**What the exercise asks:**
Locate each line of the material that contains "Open", then return it.

○ ○ ○ ○

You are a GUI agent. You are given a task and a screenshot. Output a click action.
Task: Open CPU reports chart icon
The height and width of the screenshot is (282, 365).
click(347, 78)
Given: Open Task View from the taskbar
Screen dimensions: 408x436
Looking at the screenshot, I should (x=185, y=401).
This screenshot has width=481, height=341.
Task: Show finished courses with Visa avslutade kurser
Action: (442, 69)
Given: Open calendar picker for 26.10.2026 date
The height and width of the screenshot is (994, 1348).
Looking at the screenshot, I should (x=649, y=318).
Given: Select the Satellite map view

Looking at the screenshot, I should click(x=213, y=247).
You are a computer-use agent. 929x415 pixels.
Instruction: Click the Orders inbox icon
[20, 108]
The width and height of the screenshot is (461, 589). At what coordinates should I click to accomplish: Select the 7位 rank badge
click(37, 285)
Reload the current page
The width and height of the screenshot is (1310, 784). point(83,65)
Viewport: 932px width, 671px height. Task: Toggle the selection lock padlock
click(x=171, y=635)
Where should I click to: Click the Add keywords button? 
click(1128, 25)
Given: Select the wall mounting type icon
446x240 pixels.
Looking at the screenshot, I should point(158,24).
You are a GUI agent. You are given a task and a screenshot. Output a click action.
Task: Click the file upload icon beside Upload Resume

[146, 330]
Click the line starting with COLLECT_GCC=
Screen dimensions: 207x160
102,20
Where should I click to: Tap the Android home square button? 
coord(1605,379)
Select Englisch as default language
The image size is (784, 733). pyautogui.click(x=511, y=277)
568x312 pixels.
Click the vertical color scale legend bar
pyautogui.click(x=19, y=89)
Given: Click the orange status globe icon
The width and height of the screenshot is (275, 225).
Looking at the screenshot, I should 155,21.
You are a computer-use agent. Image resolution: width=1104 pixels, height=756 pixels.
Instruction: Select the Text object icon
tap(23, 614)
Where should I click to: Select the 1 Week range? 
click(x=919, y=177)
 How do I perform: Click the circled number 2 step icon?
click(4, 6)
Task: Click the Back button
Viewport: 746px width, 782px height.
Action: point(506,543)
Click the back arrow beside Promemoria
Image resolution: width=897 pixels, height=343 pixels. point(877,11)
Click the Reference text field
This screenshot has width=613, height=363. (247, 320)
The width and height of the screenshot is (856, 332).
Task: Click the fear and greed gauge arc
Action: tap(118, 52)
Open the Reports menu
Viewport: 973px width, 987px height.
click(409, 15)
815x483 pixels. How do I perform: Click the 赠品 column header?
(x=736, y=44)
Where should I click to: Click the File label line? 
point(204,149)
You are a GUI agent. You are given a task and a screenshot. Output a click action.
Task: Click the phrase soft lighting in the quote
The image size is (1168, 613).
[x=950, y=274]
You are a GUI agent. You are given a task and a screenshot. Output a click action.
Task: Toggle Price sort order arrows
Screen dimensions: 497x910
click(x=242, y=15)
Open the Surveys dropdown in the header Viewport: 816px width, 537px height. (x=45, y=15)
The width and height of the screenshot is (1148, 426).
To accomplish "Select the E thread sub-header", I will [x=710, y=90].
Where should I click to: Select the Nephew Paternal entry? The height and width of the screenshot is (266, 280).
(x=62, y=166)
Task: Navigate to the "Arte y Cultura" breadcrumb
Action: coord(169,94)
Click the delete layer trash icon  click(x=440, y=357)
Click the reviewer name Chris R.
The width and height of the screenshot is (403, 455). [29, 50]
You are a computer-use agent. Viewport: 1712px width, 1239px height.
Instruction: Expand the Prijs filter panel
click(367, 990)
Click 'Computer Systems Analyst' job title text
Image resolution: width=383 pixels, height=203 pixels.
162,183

○ ○ ○ ○

**Solved exercise:**
Task: Open CPU reports chart icon
Given: Open Task View from the taskbar
Given: Open calendar picker for 26.10.2026 date
Open the Reports menu
Open the Surveys dropdown in the header Viewport: 816px width, 537px height. (x=45, y=15)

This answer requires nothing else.